--- Assignment ---
A verbatim reprint of the records below is what this exercise asks for.

[[ Records for the exercise, beginning ]]

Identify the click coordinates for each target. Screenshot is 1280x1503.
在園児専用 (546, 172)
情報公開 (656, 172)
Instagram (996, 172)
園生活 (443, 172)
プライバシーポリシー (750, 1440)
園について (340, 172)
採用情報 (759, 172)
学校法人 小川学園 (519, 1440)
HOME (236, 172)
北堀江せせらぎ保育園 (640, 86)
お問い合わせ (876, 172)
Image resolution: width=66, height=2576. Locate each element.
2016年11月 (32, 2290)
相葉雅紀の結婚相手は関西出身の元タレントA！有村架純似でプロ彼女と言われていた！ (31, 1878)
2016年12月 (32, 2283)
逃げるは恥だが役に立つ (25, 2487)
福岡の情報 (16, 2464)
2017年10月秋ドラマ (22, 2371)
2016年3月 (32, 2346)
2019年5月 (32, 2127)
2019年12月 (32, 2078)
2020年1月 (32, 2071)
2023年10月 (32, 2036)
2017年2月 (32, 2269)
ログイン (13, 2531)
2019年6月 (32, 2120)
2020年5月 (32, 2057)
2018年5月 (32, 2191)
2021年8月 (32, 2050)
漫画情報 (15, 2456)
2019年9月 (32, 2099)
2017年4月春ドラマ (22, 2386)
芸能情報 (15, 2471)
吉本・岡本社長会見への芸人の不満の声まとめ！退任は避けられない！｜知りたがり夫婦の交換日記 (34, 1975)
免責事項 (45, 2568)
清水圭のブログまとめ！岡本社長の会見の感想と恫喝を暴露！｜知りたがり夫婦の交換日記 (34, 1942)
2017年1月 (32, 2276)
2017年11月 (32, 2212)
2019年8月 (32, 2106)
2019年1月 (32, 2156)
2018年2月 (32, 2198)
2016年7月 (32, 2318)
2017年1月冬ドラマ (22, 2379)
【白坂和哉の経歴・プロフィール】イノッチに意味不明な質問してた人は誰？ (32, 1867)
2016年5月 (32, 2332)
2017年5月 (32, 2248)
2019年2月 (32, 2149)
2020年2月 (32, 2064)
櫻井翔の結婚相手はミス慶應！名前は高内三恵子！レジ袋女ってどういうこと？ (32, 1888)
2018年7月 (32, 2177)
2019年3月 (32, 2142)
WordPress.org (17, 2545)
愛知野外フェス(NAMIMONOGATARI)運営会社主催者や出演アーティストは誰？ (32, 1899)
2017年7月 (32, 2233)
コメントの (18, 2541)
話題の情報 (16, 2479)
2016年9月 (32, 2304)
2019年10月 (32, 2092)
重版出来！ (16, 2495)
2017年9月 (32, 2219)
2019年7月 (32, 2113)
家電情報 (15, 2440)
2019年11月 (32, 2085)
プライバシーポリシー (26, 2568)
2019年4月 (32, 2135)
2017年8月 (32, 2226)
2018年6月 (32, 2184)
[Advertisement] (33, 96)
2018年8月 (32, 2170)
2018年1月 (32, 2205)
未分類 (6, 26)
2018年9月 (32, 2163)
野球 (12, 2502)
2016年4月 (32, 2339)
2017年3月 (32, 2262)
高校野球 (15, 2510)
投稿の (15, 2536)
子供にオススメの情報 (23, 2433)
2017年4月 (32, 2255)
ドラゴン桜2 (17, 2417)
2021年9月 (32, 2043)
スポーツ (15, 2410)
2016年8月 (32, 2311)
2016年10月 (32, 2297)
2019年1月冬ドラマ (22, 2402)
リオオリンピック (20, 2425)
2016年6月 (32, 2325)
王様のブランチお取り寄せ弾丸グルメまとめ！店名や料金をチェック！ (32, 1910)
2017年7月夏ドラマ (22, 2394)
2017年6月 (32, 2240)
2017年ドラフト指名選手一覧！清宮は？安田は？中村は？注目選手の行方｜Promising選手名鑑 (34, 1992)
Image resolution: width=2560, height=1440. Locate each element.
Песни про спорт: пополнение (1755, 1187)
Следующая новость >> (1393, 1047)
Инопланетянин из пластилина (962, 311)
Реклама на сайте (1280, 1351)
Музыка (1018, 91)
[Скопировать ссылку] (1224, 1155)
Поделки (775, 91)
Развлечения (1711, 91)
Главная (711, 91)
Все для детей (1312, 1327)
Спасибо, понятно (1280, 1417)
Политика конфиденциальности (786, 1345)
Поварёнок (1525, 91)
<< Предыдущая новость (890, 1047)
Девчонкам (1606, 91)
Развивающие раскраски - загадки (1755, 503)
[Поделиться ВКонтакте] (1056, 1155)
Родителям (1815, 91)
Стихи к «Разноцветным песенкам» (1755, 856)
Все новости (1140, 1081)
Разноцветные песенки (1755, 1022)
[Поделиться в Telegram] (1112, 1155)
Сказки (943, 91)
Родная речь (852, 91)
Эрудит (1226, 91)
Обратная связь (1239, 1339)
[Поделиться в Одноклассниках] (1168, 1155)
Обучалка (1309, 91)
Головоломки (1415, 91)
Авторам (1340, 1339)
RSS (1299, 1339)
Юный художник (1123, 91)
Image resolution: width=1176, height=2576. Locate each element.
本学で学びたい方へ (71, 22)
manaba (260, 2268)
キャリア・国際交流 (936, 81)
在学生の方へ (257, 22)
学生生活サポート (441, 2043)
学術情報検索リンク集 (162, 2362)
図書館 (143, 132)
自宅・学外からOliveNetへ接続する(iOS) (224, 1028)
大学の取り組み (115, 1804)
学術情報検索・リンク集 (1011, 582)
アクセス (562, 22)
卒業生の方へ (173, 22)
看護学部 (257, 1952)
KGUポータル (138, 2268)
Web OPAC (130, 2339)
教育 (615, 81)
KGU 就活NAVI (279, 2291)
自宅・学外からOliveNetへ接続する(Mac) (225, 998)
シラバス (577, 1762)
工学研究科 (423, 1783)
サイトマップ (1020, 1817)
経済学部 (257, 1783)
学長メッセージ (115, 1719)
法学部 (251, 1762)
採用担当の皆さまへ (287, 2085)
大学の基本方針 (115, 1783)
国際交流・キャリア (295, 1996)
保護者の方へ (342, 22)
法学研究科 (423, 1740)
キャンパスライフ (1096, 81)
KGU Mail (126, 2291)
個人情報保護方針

[[ Records for the exercise, end ]]

--- Response to this task ---
Identify the click coordinates for each target. Screenshot is 1280x1503.
在園児専用 (546, 172)
情報公開 (656, 172)
Instagram (996, 172)
園生活 (443, 172)
プライバシーポリシー (750, 1440)
園について (340, 172)
採用情報 (759, 172)
学校法人 小川学園 (519, 1440)
HOME (236, 172)
北堀江せせらぎ保育園 (640, 86)
お問い合わせ (876, 172)
Image resolution: width=66, height=2576. Locate each element.
2016年11月 (32, 2290)
相葉雅紀の結婚相手は関西出身の元タレントA！有村架純似でプロ彼女と言われていた！ (31, 1878)
2016年12月 (32, 2283)
逃げるは恥だが役に立つ (25, 2487)
福岡の情報 (16, 2464)
2017年10月秋ドラマ (22, 2371)
2016年3月 (32, 2346)
2019年5月 (32, 2127)
2019年12月 (32, 2078)
2020年1月 (32, 2071)
2023年10月 (32, 2036)
2017年2月 (32, 2269)
ログイン (13, 2531)
2019年6月 (32, 2120)
2020年5月 (32, 2057)
2018年5月 (32, 2191)
2021年8月 (32, 2050)
漫画情報 (15, 2456)
2019年9月 (32, 2099)
2017年4月春ドラマ (22, 2386)
芸能情報 (15, 2471)
吉本・岡本社長会見への芸人の不満の声まとめ！退任は避けられない！｜知りたがり夫婦の交換日記 (34, 1975)
免責事項 (45, 2568)
清水圭のブログまとめ！岡本社長の会見の感想と恫喝を暴露！｜知りたがり夫婦の交換日記 (34, 1942)
2017年1月 (32, 2276)
2017年11月 (32, 2212)
2019年8月 (32, 2106)
2019年1月 (32, 2156)
2018年2月 (32, 2198)
2016年7月 (32, 2318)
2017年1月冬ドラマ (22, 2379)
【白坂和哉の経歴・プロフィール】イノッチに意味不明な質問してた人は誰？ (32, 1867)
2016年5月 (32, 2332)
2017年5月 (32, 2248)
2019年2月 (32, 2149)
2020年2月 (32, 2064)
櫻井翔の結婚相手はミス慶應！名前は高内三恵子！レジ袋女ってどういうこと？ (32, 1888)
2018年7月 (32, 2177)
2019年3月 (32, 2142)
WordPress.org (17, 2545)
愛知野外フェス(NAMIMONOGATARI)運営会社主催者や出演アーティストは誰？ (32, 1899)
2017年7月 (32, 2233)
コメントの (18, 2541)
話題の情報 (16, 2479)
2016年9月 (32, 2304)
2019年10月 (32, 2092)
重版出来！ (16, 2495)
2017年9月 (32, 2219)
2019年7月 (32, 2113)
家電情報 (15, 2440)
2019年11月 (32, 2085)
プライバシーポリシー (26, 2568)
2019年4月 (32, 2135)
2017年8月 (32, 2226)
2018年6月 (32, 2184)
[Advertisement] (33, 96)
2018年8月 (32, 2170)
2018年1月 (32, 2205)
未分類 (6, 26)
2018年9月 (32, 2163)
野球 (12, 2502)
2016年4月 (32, 2339)
2017年3月 (32, 2262)
高校野球 (15, 2510)
投稿の (15, 2536)
子供にオススメの情報 (23, 2433)
2017年4月 (32, 2255)
ドラゴン桜2 (17, 2417)
2021年9月 (32, 2043)
スポーツ (15, 2410)
2016年8月 (32, 2311)
2016年10月 (32, 2297)
2019年1月冬ドラマ (22, 2402)
リオオリンピック (20, 2425)
2016年6月 (32, 2325)
王様のブランチお取り寄せ弾丸グルメまとめ！店名や料金をチェック！ (32, 1910)
2017年7月夏ドラマ (22, 2394)
2017年6月 (32, 2240)
2017年ドラフト指名選手一覧！清宮は？安田は？中村は？注目選手の行方｜Promising選手名鑑 (34, 1992)
Image resolution: width=2560, height=1440. Locate each element.
Песни про спорт: пополнение (1755, 1187)
Следующая новость >> (1393, 1047)
Инопланетянин из пластилина (962, 311)
Реклама на сайте (1280, 1351)
Музыка (1018, 91)
[Скопировать ссылку] (1224, 1155)
Поделки (775, 91)
Развлечения (1711, 91)
Главная (711, 91)
Все для детей (1312, 1327)
Спасибо, понятно (1280, 1417)
Политика конфиденциальности (786, 1345)
Поварёнок (1525, 91)
<< Предыдущая новость (890, 1047)
Девчонкам (1606, 91)
Развивающие раскраски - загадки (1755, 503)
[Поделиться ВКонтакте] (1056, 1155)
Родителям (1815, 91)
Стихи к «Разноцветным песенкам» (1755, 856)
Все новости (1140, 1081)
Разноцветные песенки (1755, 1022)
[Поделиться в Telegram] (1112, 1155)
Сказки (943, 91)
Родная речь (852, 91)
Эрудит (1226, 91)
Обратная связь (1239, 1339)
[Поделиться в Одноклассниках] (1168, 1155)
Обучалка (1309, 91)
Головоломки (1415, 91)
Авторам (1340, 1339)
RSS (1299, 1339)
Юный художник (1123, 91)
Image resolution: width=1176, height=2576. Locate each element.
本学で学びたい方へ (71, 22)
manaba (260, 2268)
キャリア・国際交流 (936, 81)
在学生の方へ (257, 22)
学生生活サポート (441, 2043)
学術情報検索リンク集 (162, 2362)
図書館 (143, 132)
自宅・学外からOliveNetへ接続する(iOS) (224, 1028)
大学の取り組み (115, 1804)
学術情報検索・リンク集 (1011, 582)
アクセス (562, 22)
卒業生の方へ (173, 22)
看護学部 (257, 1952)
KGUポータル (138, 2268)
Web OPAC (130, 2339)
教育 (615, 81)
KGU 就活NAVI (279, 2291)
自宅・学外からOliveNetへ接続する(Mac) (225, 998)
シラバス (577, 1762)
工学研究科 (423, 1783)
サイトマップ (1020, 1817)
経済学部 (257, 1783)
学長メッセージ (115, 1719)
法学部 (251, 1762)
採用担当の皆さまへ (287, 2085)
大学の基本方針 (115, 1783)
国際交流・キャリア (295, 1996)
保護者の方へ (342, 22)
法学研究科 (423, 1740)
キャンパスライフ (1096, 81)
KGU Mail (126, 2291)
個人情報保護方針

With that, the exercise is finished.